3. The method for grouping aluminum ingot composition based on sliding window and intelligent combination optimization according to claim 2, characterized in that: The sliding window combination method in S2 supports window overlap, with a window step size of slots and a window size of 2×slots, to ensure sufficient combination possibilities and avoid blind spots caused by too many or too few slots.

4. The method for grouping aluminum ingot composition based on sliding window and intelligent combination optimization according to claim 2, characterized in that: The banker rounding process retains three decimal places for the average of each element according to the ROUND_HALF_EVEN strategy, in order to ensure the minimum deviation of the overall mean of the result and improve the consistency of calculation.

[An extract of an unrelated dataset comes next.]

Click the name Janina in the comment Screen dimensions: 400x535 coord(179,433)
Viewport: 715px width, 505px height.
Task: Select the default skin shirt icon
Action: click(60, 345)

5. The method for grouping aluminum ingot composition based on sliding window and intelligent combination optimization according to claim 2, characterized in that: The fitness score comprehensively judges whether the combination meets the constraints and gives bonus points as an incentive or deduction points as a penalty, forming a unified scoring standard, and adds an additional penalty item for the case where the slot span in the combination exceeds the set threshold.

6. The method for grouping aluminum ingot composition based on sliding window and intelligent combination optimization according to claim 2, characterized in that: In all groups output by S6, the slot order is arranged in ascending order and returned to the calling system in nested array or JSON format.